- Opening Delimiter -
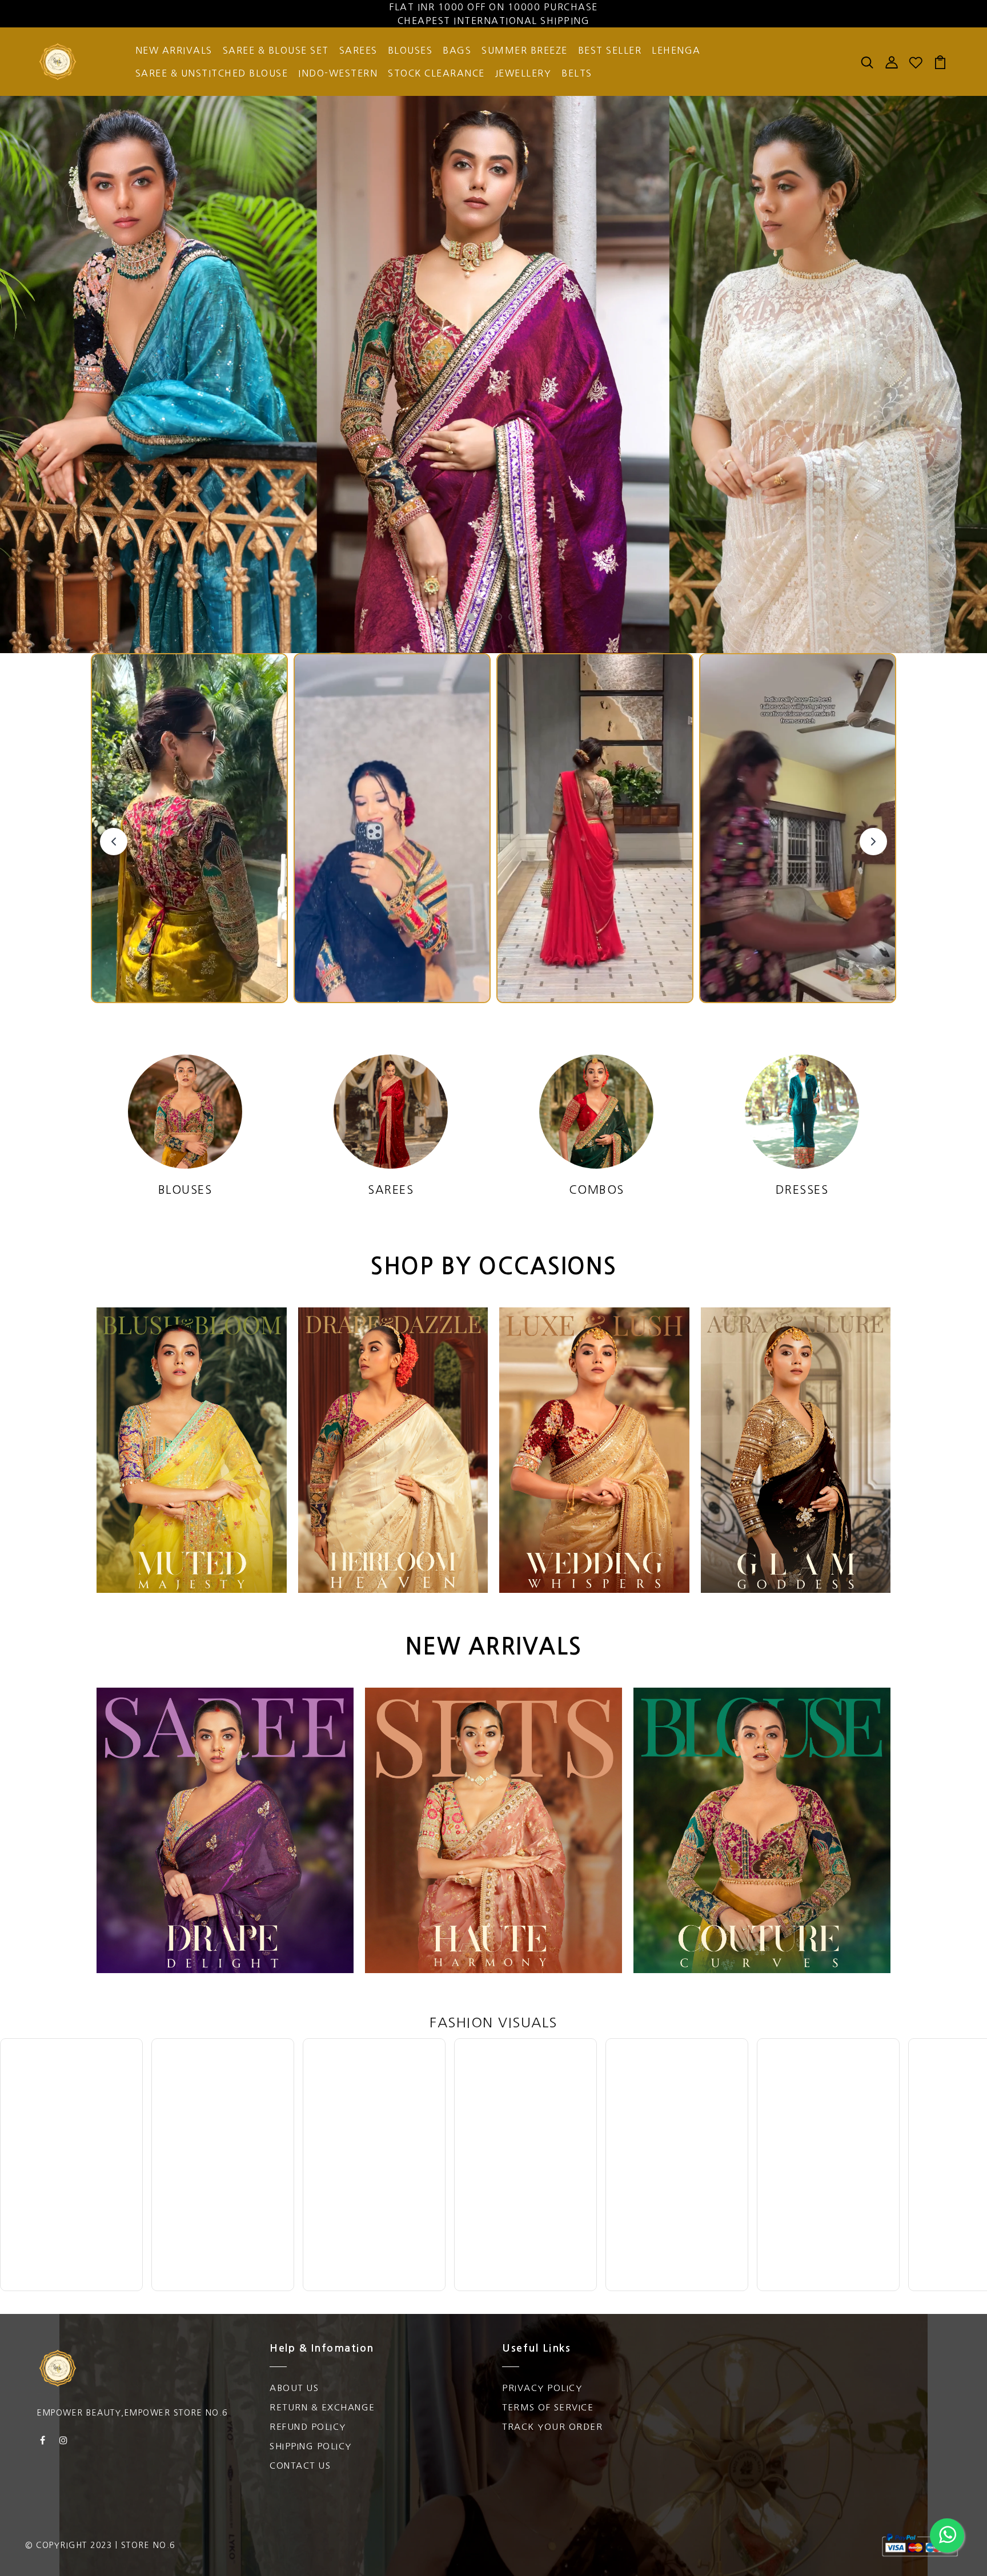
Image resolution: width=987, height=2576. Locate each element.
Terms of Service (547, 2407)
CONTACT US (300, 2465)
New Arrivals (173, 50)
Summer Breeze (525, 50)
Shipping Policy (311, 2446)
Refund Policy (308, 2426)
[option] (493, 374)
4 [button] (512, 618)
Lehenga (676, 50)
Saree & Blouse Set (276, 50)
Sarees (358, 50)
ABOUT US (294, 2388)
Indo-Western (338, 73)
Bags (457, 50)
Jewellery (523, 73)
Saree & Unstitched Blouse (211, 73)
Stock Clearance (436, 73)
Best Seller (610, 50)
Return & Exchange (322, 2407)
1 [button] (471, 618)
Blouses (410, 50)
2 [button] (485, 618)
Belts (576, 73)
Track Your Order (552, 2426)
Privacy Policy (542, 2388)
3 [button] (498, 618)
- Closing Delimiter -
EXERCISE DETAILS: Each line in the material above that mentions the word "Policy" must be copied.

FINISHED EXERCISE:
Shipping Policy (311, 2446)
Refund Policy (308, 2426)
Privacy Policy (542, 2388)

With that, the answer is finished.